Task goal » Spot each line in the data below containing "dimensions" and copy it.

Given records »

Segment Open

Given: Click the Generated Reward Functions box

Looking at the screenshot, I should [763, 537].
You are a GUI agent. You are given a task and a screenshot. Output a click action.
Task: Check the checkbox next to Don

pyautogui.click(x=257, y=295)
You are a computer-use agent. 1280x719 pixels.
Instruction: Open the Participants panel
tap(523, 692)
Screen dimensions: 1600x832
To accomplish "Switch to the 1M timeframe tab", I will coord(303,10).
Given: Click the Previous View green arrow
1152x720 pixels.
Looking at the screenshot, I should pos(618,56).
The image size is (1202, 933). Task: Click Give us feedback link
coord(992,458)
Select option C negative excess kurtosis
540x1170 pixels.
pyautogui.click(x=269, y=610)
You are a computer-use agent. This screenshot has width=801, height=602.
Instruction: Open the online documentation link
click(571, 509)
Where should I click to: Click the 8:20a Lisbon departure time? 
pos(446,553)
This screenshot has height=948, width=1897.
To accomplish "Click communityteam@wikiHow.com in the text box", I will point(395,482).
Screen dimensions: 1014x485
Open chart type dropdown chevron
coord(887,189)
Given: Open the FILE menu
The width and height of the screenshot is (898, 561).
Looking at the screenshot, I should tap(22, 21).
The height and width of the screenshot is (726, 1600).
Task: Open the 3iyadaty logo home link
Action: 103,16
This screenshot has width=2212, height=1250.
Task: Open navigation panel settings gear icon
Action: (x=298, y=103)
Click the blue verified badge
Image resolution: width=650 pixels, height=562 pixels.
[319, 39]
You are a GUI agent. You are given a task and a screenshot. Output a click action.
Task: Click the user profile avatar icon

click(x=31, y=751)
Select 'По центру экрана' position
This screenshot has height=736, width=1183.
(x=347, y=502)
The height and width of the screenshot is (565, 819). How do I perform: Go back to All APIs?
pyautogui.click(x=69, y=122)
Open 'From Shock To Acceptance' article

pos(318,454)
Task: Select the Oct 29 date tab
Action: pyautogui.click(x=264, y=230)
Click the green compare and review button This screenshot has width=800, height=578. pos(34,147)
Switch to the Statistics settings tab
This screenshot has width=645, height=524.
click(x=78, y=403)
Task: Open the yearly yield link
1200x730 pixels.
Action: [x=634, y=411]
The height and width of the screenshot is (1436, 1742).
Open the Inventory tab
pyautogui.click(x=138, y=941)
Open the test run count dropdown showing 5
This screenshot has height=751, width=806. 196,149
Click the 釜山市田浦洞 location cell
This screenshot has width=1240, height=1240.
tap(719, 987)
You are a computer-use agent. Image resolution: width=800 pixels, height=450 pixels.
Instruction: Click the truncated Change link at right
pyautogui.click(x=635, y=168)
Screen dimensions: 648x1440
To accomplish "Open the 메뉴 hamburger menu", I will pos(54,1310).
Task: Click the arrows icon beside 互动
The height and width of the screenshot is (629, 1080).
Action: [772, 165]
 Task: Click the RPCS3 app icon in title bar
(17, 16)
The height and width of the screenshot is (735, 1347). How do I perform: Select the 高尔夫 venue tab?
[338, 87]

Segment Closed

Result »
Screen dimensions: 1600x832
Screen dimensions: 1014x485
Screen dimensions: 648x1440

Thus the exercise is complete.